* Task to carry out *
Give back all the entries below. Omit none of them.

=== Begin Enclosure ===

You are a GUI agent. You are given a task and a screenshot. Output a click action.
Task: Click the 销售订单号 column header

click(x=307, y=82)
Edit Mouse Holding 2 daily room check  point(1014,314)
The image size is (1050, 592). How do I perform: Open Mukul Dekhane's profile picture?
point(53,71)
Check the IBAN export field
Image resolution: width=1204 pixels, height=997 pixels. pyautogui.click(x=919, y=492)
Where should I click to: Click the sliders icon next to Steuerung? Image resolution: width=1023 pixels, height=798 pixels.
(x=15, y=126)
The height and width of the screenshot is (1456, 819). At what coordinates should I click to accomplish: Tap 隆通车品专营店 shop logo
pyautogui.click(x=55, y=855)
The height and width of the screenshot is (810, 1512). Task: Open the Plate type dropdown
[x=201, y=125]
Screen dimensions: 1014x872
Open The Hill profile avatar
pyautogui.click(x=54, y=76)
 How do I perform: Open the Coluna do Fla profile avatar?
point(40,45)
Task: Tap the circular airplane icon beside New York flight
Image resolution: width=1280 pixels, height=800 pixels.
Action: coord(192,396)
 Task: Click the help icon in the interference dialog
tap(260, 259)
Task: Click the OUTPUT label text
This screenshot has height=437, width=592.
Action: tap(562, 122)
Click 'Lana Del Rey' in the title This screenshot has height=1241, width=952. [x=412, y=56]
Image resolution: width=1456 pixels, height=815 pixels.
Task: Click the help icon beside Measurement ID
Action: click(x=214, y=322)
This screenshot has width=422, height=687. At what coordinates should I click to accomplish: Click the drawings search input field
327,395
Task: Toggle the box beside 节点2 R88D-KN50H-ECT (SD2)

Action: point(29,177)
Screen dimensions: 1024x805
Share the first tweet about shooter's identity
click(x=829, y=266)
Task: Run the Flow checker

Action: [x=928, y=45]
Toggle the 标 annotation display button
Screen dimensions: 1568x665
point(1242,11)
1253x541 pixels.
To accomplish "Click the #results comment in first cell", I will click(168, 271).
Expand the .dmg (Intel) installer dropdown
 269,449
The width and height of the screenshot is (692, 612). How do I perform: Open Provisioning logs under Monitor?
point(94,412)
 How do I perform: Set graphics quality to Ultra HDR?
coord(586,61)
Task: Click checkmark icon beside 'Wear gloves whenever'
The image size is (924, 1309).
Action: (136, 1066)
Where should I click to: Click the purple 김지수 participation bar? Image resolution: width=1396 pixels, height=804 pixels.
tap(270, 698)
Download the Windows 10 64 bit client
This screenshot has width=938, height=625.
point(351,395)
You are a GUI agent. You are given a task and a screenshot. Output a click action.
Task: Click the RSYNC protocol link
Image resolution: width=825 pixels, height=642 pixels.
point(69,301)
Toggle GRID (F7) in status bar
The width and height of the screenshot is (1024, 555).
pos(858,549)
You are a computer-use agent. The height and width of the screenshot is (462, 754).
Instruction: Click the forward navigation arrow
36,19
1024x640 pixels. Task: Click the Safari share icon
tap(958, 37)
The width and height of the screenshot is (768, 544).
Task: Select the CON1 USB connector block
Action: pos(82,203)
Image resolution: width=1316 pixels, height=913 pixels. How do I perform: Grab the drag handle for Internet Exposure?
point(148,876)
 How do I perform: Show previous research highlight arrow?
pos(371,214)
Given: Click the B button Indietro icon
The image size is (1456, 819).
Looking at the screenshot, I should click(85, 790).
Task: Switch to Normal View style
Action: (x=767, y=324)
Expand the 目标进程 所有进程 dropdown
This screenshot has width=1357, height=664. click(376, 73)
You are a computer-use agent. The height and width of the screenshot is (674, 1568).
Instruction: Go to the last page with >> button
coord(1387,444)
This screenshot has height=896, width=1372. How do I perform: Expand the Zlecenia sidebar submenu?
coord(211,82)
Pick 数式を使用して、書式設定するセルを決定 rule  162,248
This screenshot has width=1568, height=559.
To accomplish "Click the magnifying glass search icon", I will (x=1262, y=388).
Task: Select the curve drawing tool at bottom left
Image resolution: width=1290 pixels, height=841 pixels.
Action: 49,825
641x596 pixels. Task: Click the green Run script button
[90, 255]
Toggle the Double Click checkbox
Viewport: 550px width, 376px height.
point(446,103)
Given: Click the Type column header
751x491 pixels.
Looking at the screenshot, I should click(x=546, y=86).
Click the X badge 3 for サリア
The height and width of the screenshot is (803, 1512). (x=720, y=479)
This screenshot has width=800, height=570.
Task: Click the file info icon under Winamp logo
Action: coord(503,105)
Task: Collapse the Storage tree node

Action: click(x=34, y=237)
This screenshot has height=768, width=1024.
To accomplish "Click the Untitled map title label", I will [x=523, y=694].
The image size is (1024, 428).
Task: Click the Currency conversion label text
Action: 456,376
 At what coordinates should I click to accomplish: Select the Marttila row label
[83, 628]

=== End Enclosure ===

* Output for this exercise *
You are a GUI agent. You are given a task and a screenshot. Output a click action.
Task: Click the 销售订单号 column header

click(x=307, y=82)
Edit Mouse Holding 2 daily room check  point(1014,314)
The image size is (1050, 592). How do I perform: Open Mukul Dekhane's profile picture?
point(53,71)
Check the IBAN export field
Image resolution: width=1204 pixels, height=997 pixels. pyautogui.click(x=919, y=492)
Where should I click to: Click the sliders icon next to Steuerung? Image resolution: width=1023 pixels, height=798 pixels.
(x=15, y=126)
The height and width of the screenshot is (1456, 819). At what coordinates should I click to accomplish: Tap 隆通车品专营店 shop logo
pyautogui.click(x=55, y=855)
The height and width of the screenshot is (810, 1512). Task: Open the Plate type dropdown
[x=201, y=125]
Screen dimensions: 1014x872
Open The Hill profile avatar
pyautogui.click(x=54, y=76)
 How do I perform: Open the Coluna do Fla profile avatar?
point(40,45)
Task: Tap the circular airplane icon beside New York flight
Image resolution: width=1280 pixels, height=800 pixels.
Action: coord(192,396)
 Task: Click the help icon in the interference dialog
tap(260, 259)
Task: Click the OUTPUT label text
This screenshot has height=437, width=592.
Action: tap(562, 122)
Click 'Lana Del Rey' in the title This screenshot has height=1241, width=952. [x=412, y=56]
Image resolution: width=1456 pixels, height=815 pixels.
Task: Click the help icon beside Measurement ID
Action: click(x=214, y=322)
This screenshot has width=422, height=687. At what coordinates should I click to accomplish: Click the drawings search input field
327,395
Task: Toggle the box beside 节点2 R88D-KN50H-ECT (SD2)

Action: point(29,177)
Screen dimensions: 1024x805
Share the first tweet about shooter's identity
click(x=829, y=266)
Task: Run the Flow checker

Action: [x=928, y=45]
Toggle the 标 annotation display button
Screen dimensions: 1568x665
point(1242,11)
1253x541 pixels.
To accomplish "Click the #results comment in first cell", I will click(168, 271).
Expand the .dmg (Intel) installer dropdown
 269,449
The width and height of the screenshot is (692, 612). How do I perform: Open Provisioning logs under Monitor?
point(94,412)
 How do I perform: Set graphics quality to Ultra HDR?
coord(586,61)
Task: Click checkmark icon beside 'Wear gloves whenever'
The image size is (924, 1309).
Action: (136, 1066)
Where should I click to: Click the purple 김지수 participation bar? Image resolution: width=1396 pixels, height=804 pixels.
tap(270, 698)
Download the Windows 10 64 bit client
This screenshot has width=938, height=625.
point(351,395)
You are a GUI agent. You are given a task and a screenshot. Output a click action.
Task: Click the RSYNC protocol link
Image resolution: width=825 pixels, height=642 pixels.
point(69,301)
Toggle GRID (F7) in status bar
The width and height of the screenshot is (1024, 555).
pos(858,549)
You are a computer-use agent. The height and width of the screenshot is (462, 754).
Instruction: Click the forward navigation arrow
36,19
1024x640 pixels. Task: Click the Safari share icon
tap(958, 37)
The width and height of the screenshot is (768, 544).
Task: Select the CON1 USB connector block
Action: pos(82,203)
Image resolution: width=1316 pixels, height=913 pixels. How do I perform: Grab the drag handle for Internet Exposure?
point(148,876)
 How do I perform: Show previous research highlight arrow?
pos(371,214)
Given: Click the B button Indietro icon
The image size is (1456, 819).
Looking at the screenshot, I should click(85, 790).
Task: Switch to Normal View style
Action: (x=767, y=324)
Expand the 目标进程 所有进程 dropdown
This screenshot has width=1357, height=664. click(376, 73)
You are a computer-use agent. The height and width of the screenshot is (674, 1568).
Instruction: Go to the last page with >> button
coord(1387,444)
This screenshot has height=896, width=1372. How do I perform: Expand the Zlecenia sidebar submenu?
coord(211,82)
Pick 数式を使用して、書式設定するセルを決定 rule  162,248
This screenshot has width=1568, height=559.
To accomplish "Click the magnifying glass search icon", I will (x=1262, y=388).
Task: Select the curve drawing tool at bottom left
Image resolution: width=1290 pixels, height=841 pixels.
Action: 49,825
641x596 pixels. Task: Click the green Run script button
[90, 255]
Toggle the Double Click checkbox
Viewport: 550px width, 376px height.
point(446,103)
Given: Click the Type column header
751x491 pixels.
Looking at the screenshot, I should click(x=546, y=86).
Click the X badge 3 for サリア
The height and width of the screenshot is (803, 1512). (x=720, y=479)
This screenshot has width=800, height=570.
Task: Click the file info icon under Winamp logo
Action: coord(503,105)
Task: Collapse the Storage tree node

Action: click(x=34, y=237)
This screenshot has height=768, width=1024.
To accomplish "Click the Untitled map title label", I will [x=523, y=694].
The image size is (1024, 428).
Task: Click the Currency conversion label text
Action: 456,376
 At what coordinates should I click to accomplish: Select the Marttila row label
[83, 628]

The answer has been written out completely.